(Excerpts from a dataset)

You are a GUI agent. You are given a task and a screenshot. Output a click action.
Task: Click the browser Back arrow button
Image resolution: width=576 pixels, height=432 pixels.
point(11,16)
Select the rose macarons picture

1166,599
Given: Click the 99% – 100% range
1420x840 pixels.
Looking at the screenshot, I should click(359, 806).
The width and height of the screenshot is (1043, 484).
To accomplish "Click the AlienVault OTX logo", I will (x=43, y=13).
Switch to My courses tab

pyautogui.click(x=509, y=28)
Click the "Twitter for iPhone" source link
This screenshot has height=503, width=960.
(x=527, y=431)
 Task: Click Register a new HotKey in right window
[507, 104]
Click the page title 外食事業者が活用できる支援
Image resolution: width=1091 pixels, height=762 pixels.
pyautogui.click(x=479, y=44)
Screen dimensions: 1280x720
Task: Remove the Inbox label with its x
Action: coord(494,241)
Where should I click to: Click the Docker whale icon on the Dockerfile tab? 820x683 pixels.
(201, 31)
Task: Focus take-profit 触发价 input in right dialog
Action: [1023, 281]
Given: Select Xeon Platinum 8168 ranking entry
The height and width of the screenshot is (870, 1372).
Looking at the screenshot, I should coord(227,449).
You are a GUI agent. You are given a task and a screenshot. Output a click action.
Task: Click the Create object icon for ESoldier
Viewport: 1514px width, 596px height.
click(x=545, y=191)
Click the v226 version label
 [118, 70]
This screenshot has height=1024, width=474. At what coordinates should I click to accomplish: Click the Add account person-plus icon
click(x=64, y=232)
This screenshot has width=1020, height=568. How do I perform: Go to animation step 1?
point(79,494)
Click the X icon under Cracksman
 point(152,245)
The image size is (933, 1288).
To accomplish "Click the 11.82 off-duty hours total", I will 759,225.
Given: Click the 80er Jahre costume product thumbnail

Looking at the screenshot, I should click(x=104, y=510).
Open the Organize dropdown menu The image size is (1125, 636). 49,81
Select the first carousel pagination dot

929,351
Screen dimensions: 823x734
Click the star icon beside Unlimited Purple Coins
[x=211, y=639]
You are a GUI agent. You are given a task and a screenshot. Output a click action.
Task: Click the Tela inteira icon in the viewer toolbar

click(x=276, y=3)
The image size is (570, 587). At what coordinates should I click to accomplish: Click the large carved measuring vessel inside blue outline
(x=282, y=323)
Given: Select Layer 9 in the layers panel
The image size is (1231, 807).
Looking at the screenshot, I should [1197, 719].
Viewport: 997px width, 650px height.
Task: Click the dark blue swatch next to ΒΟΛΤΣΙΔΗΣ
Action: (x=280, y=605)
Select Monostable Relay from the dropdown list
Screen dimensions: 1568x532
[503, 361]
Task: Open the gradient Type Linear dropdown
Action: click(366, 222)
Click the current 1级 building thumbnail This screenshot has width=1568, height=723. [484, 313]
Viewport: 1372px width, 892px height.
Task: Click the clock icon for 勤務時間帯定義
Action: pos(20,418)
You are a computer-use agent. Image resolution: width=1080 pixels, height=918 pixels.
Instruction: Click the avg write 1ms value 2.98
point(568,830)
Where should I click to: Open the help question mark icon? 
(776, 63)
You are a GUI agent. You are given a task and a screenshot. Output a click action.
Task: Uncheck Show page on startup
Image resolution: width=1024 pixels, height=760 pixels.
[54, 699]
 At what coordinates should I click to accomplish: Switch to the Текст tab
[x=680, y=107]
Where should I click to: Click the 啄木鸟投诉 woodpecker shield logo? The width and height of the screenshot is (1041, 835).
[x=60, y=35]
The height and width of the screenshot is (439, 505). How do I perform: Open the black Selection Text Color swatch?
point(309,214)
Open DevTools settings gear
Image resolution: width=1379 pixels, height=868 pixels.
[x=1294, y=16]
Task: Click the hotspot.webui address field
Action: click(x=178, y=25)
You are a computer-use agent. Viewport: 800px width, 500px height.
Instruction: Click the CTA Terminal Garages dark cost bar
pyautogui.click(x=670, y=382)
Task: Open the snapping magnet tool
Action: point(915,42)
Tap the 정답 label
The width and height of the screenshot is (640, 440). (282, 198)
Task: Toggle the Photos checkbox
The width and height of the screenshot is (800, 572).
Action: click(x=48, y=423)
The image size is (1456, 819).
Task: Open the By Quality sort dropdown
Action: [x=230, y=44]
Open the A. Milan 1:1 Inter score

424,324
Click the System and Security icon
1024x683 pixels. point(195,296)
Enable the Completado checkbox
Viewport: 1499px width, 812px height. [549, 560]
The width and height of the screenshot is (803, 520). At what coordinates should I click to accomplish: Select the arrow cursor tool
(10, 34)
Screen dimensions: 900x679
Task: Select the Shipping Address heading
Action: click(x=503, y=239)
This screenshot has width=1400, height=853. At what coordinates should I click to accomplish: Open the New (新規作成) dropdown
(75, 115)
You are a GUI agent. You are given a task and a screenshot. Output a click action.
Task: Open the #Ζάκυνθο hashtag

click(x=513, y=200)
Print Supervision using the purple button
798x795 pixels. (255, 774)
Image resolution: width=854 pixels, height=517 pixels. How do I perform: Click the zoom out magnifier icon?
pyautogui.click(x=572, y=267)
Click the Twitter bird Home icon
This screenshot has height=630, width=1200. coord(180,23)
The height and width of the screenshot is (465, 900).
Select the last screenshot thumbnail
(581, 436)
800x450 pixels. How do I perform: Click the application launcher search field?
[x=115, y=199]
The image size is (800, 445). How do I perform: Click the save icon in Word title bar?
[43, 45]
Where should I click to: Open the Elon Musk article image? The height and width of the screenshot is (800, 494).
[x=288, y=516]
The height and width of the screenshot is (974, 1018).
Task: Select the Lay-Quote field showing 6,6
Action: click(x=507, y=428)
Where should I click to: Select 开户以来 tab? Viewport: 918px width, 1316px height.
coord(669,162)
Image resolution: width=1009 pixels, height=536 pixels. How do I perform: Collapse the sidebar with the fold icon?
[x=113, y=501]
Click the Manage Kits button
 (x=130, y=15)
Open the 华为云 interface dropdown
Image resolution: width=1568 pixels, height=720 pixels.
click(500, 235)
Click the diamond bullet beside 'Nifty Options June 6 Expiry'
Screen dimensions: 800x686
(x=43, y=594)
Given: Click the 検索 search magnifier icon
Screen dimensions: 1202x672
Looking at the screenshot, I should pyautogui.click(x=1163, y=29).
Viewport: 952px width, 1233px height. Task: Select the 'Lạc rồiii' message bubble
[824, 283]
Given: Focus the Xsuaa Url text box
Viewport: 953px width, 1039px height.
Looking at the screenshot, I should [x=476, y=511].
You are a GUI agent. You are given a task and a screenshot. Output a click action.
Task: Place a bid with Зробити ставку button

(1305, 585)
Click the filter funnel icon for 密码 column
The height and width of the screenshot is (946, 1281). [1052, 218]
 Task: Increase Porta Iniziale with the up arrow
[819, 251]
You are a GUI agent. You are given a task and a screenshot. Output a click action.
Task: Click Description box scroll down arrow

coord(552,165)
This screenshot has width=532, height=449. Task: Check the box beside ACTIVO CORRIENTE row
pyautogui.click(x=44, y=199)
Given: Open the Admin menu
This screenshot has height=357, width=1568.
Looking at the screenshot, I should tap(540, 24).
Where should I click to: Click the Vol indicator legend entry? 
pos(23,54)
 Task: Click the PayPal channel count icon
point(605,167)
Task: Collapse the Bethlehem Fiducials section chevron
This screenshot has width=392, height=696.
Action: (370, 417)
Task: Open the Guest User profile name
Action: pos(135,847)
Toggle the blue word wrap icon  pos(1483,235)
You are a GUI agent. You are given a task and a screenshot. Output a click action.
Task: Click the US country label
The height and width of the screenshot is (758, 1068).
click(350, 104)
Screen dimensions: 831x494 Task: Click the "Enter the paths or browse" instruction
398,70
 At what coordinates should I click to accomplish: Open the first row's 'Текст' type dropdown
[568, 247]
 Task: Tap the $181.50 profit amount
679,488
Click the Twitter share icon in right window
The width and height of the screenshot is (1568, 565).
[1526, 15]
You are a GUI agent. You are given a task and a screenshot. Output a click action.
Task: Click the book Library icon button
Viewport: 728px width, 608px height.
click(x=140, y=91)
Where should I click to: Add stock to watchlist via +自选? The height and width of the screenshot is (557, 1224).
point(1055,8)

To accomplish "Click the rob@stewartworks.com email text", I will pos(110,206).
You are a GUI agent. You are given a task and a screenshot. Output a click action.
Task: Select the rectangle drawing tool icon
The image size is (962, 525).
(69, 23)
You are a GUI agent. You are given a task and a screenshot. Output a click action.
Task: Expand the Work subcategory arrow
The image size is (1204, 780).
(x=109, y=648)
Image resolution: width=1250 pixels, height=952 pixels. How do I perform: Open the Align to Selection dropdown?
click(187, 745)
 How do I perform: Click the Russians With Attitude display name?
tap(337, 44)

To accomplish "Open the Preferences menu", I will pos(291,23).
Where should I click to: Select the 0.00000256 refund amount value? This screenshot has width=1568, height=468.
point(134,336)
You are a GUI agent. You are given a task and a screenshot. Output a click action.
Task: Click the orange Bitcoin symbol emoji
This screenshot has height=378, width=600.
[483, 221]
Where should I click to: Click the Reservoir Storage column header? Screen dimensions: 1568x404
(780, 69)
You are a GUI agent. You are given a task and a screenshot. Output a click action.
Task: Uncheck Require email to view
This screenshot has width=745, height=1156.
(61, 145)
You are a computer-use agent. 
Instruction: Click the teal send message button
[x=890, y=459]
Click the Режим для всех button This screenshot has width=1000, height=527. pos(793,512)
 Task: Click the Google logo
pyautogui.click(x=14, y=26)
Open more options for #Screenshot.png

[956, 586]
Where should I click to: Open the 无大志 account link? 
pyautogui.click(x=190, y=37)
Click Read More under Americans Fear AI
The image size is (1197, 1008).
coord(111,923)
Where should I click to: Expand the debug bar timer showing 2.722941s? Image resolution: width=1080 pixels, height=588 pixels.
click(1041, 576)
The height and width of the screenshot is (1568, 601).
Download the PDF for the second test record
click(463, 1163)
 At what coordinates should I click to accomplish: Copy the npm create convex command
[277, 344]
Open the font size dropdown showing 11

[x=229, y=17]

• **Problem**:
Exactly the lines from the one with "Where should I click to: Expand" through the end of the entries, both included, should be written out, and no others.

• **Answer below**:
Where should I click to: Expand the debug bar timer showing 2.722941s? Image resolution: width=1080 pixels, height=588 pixels.
click(1041, 576)
The height and width of the screenshot is (1568, 601).
Download the PDF for the second test record
click(463, 1163)
 At what coordinates should I click to accomplish: Copy the npm create convex command
[277, 344]
Open the font size dropdown showing 11

[x=229, y=17]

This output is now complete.